Stored items
════════

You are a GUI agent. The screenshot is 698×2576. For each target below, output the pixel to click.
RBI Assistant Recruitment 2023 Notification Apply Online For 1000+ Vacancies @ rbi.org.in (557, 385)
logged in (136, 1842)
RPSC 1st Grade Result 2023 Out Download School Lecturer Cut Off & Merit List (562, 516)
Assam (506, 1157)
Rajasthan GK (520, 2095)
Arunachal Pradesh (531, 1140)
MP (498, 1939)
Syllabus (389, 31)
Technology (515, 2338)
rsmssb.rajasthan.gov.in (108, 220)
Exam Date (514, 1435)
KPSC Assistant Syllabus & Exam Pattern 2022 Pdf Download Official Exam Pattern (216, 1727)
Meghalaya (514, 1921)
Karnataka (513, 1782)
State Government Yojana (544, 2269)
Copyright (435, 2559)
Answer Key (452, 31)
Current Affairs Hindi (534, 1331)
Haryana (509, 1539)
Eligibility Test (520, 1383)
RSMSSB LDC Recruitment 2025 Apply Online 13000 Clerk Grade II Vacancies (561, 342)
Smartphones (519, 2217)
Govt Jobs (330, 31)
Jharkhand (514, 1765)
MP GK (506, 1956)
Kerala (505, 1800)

════════

**PROBLEM REQUIREMENTS**: The lines to copy are those in the records above containing the word "Recruitment".

**RESULT**:
RBI Assistant Recruitment 2023 Notification Apply Online For 1000+ Vacancies @ rbi.org.in (557, 385)
RSMSSB LDC Recruitment 2025 Apply Online 13000 Clerk Grade II Vacancies (561, 342)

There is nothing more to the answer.